Best of 2017

Somehow I managed to read well beyond my goal of 75 books last year. I did read a lot of manga and more novellas than I had before, but it still surprised me!

Here are 15 of my favorites...

Ancillary Sword (Imperial Radch #2) by Anne Leckie
Continuing the Imperial Radch trilogy with a lot of political machinations, lies and intrigue. This series isn’t for everyone, but I love it. The world building is one of my favorite parts, where gender is singular and everyone uses the same pronouns she/her. Different sexes exist, but they aren’t used for identifying, and the narrator struggles with other languages and cultures where emphasis is placed on reading social cues, dress and behavior to implicitly know someone’s gender. Basically, she struggles to assign gender to other cultures of people because she grew up without assuming gender.

Six of Crows and Crooked Kingdom by Leigh Bardugo
If you haven’t heard of this young-adult series yet, I’m not sure how best to convince you. It’s a heist set in a fictional city that reminds you of Amsterdam and London. A cultural melting pot where learning and enterprise are held in high regard, and magic is available to the highest bidder. These teens are street-smart and out for blood, and they can also barely trust one another to pull off the most unthinkable heist ever: break a political prisoner out of the capital fortress in a land that puts magic-users to death… for a price.

My Brother’s Husband by Gengoroh Tagame
This slice-of-life manga looks into a single father mourning the brother he never knew when his brother’s husband comes to stay and learn about the family his brother left behind.

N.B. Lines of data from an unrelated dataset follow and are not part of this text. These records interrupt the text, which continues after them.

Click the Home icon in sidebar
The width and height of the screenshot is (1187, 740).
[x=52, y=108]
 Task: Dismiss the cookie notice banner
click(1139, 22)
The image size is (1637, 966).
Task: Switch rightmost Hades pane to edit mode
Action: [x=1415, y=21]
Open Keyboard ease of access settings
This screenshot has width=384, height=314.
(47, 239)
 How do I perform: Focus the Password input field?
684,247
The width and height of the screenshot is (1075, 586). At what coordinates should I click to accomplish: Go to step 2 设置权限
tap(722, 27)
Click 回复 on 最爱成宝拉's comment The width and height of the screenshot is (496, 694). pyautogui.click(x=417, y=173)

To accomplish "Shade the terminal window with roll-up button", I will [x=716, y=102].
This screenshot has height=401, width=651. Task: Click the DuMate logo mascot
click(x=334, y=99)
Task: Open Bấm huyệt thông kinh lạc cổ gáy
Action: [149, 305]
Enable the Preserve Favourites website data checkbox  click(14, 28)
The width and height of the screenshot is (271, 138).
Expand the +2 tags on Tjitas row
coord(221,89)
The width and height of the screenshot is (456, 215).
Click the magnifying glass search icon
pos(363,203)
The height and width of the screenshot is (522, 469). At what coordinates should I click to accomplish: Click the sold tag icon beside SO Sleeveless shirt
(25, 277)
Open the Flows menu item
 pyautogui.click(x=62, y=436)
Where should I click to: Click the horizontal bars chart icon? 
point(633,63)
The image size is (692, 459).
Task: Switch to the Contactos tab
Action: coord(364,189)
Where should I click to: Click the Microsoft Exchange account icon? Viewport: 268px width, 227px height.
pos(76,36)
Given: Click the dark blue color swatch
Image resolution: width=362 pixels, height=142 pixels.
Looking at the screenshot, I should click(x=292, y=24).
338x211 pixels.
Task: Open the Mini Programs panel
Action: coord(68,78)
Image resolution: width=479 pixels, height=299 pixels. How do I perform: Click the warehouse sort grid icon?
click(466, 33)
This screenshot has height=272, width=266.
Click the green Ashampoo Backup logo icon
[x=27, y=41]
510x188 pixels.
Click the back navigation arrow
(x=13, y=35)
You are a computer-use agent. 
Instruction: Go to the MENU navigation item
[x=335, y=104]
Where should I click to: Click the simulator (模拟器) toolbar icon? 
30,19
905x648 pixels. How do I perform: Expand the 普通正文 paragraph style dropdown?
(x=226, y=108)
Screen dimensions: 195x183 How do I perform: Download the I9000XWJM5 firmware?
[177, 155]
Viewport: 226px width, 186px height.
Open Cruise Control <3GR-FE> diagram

Peter Darling by Austin Chant
An own voice retelling of Peter Pan, with the main conceit that Peter Pan was the alter-ego Wendy Darling created to escape in dreams to the life he really wanted— as a boy. Also Hook is a sexy pirate in this one. It’s heartfelt, dark and gut-wrenchingly good.

Wintersmith by Terry Pratchett
A fine start into Discworld following a young witch who mistakenly danced with the Wintersmith, intriguing him so much that he’ll stop at nothing to court her. If she doesn’t stop him, Spring might not come for anyone. Featuring: some parody of heroes and of fantasy books, as well as a vicious clan of tiny blue men who will do anything for Tiffany, the young witch.

Nichijou by Keiichi Arawi
Not for everyone, this bizarre take on the foibles and epic disasters of high school is one of the funniest manga I’ve ever read.

His Majesty's Dragon (Temeraire #1) by Naomi Novik
A complete surprise. A swashbuckling adventure set during the Napoleonic War, but if England and France also had Aerial Corps featuring crews on the backs of dragons! I didn’t think I’d love it as much as I did.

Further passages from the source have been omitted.